Para realçar o que o Mestre Josué enunciou, trago a lume um trecho do conto Mané Cicero, constante da obra “Nas Barrancas do Tocantins”:
“O velho homem do campo repete toda
a sua via-crucis. A
seca do Ceará. A busca das terras verdes no Maranhão. A luta contra a mata bruta. O impaludismo tenebroso. A criançada morrendo de fome. As levas de retirantes chegando no Mearim. A viagem para o desconhecido Tocantins. O duro trabalho no cultivo da terra. O vento da felicidade, soprando no roçado verdejante. A tempestade da desgraça, surgindo com a chegada dos grileiros.
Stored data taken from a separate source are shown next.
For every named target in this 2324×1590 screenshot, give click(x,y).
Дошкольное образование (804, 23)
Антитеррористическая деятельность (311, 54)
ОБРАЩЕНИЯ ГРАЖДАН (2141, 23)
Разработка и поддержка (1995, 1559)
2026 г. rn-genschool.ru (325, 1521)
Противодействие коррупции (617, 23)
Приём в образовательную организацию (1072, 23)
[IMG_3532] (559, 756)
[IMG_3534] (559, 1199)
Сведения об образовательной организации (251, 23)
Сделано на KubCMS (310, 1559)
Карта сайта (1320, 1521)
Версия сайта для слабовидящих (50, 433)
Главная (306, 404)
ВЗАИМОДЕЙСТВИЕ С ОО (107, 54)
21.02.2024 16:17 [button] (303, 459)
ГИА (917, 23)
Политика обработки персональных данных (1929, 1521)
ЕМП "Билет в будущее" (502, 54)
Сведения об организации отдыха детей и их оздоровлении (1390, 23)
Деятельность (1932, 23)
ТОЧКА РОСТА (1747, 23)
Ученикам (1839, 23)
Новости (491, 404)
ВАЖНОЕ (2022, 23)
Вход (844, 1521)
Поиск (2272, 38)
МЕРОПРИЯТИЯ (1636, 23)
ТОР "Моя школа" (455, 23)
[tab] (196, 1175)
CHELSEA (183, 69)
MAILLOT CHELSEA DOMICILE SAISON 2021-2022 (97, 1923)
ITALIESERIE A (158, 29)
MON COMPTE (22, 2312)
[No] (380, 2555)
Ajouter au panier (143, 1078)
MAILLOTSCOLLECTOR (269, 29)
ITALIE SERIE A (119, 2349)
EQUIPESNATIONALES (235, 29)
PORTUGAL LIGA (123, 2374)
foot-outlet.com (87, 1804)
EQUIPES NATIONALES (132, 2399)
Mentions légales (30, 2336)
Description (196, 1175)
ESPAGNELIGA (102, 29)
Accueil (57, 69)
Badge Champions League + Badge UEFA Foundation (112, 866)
A ameaça de despejo na marra. A humilhação na porta do doutor juiz de Direito.”
Facilmente se identifica uma das mais fortes referências literárias de meu predecessor: o regionalismo da prosa nordestina, focada na realidade nacional, pondo em primeiro plano o sofrimento do povo do Nordeste e incorporando termos regionais. Em “Nas Barrancas do Tocantins”, em vários contos essa filiação buscada por Sálvio Dino fica bem evidenciada, denunciando uma sociedade com as clivagens e injustiças derivadas do coronelismo, em que – mais do que a natureza hostil – falam mais alto os problemas sociais e políticos.
Salvio Dino é autor de muitas outras obras, entre as quais exemplifico:
* Um Moço na Tribuna (1959)
* Raízes históricas de Grajaú (1974)
* Semeando manhãs (1985)
* Luzia, quase uma lenda de amor (1990)
* Onde é Pará, onde é Maranhão? (1990)
* A Faculdade de Direito do Maranhão (1996)
* Clarindo Santiago: o poeta maranhense desaparecido no rio Tocantins (1997)
* Leões: um palácio de histórias, lenda, mitos & chefões (1997)
* A Coluna Prestes a Exilar-se – passagem pelo sul-maranhense (2016)
Para completar esse painel sobre vida e obra do meu estimado predecessor, julgo essencial destacar o seu pioneirismo, ainda na década de 70, ao cuidar da temática ambiental. Lembro, a esse propósito, a autoria da lei que impõe a preservação da árvore-símbolo do Maranhão: a palmeira de babaçu, a imagem-síntese das muitas belezas naturais gonçalvinas. Sim, a nossa “terra tem palmeiras”, com tantos belos cantos.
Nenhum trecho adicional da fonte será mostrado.